WORK REQUIRED :: Copy out the lines from the one containing "Given: Save the post with the bookmark icon" through the end of the records, inclusive, changing each "icon" to "button" and keeping everything else the same. Leave the pictures out of your copy.

=== GIVEN RECORDS ===

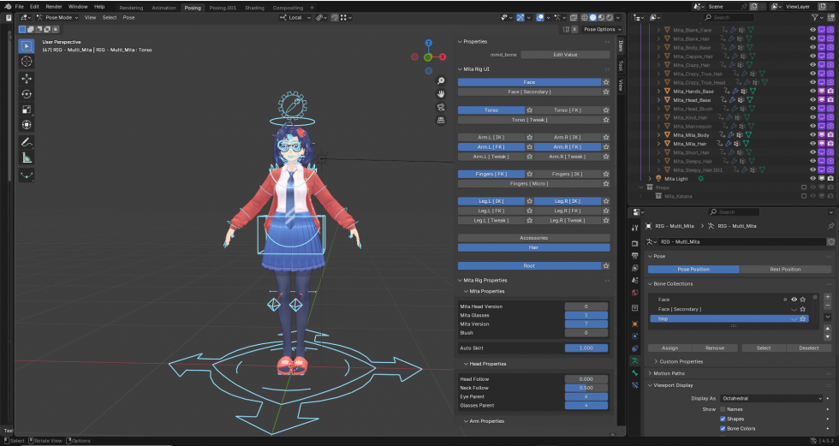Hide Mita_Hands_Base with its eye icon
The width and height of the screenshot is (839, 446).
tap(812, 91)
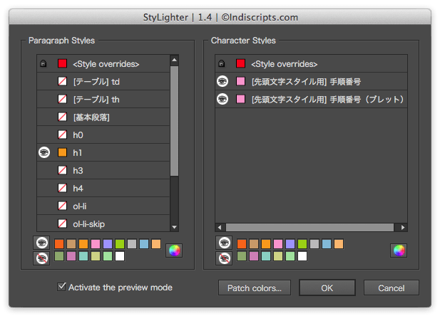Click the Character Styles color wheel icon
The height and width of the screenshot is (316, 440).
[399, 251]
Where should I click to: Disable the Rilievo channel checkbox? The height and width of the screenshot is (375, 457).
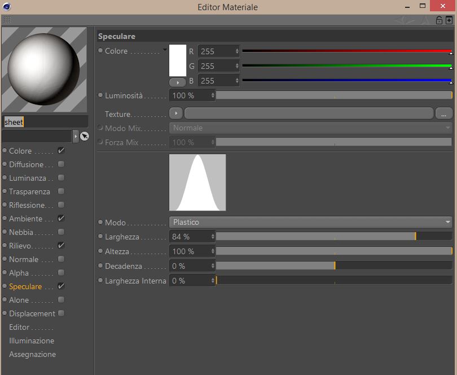(61, 246)
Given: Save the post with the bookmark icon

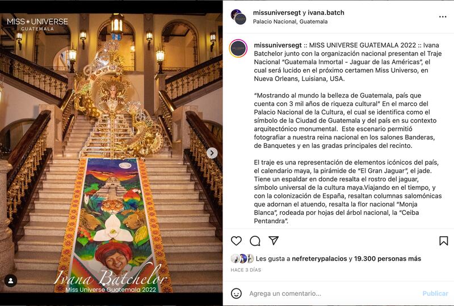Looking at the screenshot, I should click(444, 241).
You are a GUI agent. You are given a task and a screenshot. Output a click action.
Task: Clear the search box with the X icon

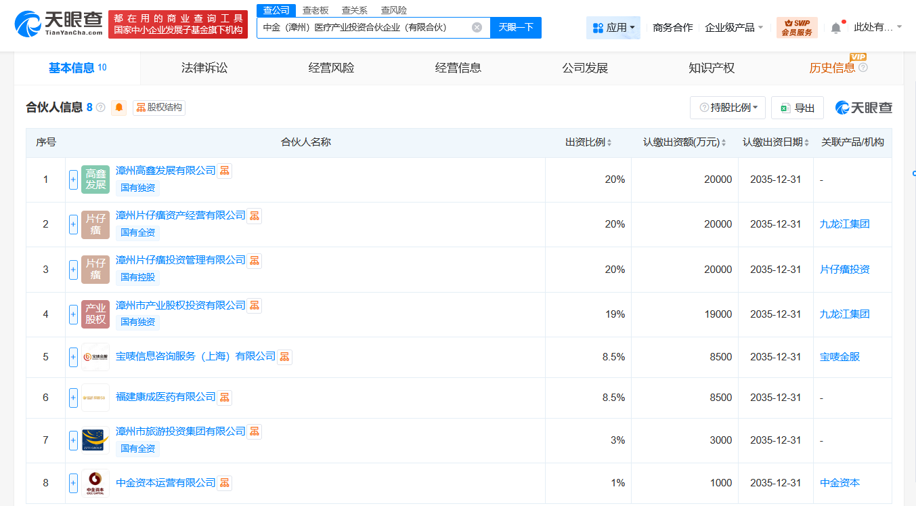[477, 28]
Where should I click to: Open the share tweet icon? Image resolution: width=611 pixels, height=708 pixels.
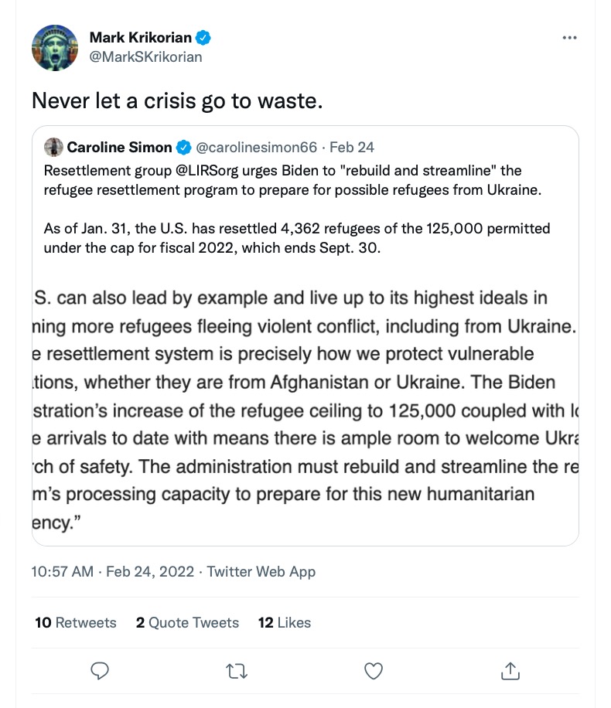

===

THE RESPONSE ::
Given: Save the post with the bookmark button

Looking at the screenshot, I should click(444, 241).
You are a GUI agent. You are given a task and a screenshot. Output a click action.
Task: Clear the search box with the X button

[477, 28]
Where should I click to: Open the share tweet button? Image resolution: width=611 pixels, height=708 pixels.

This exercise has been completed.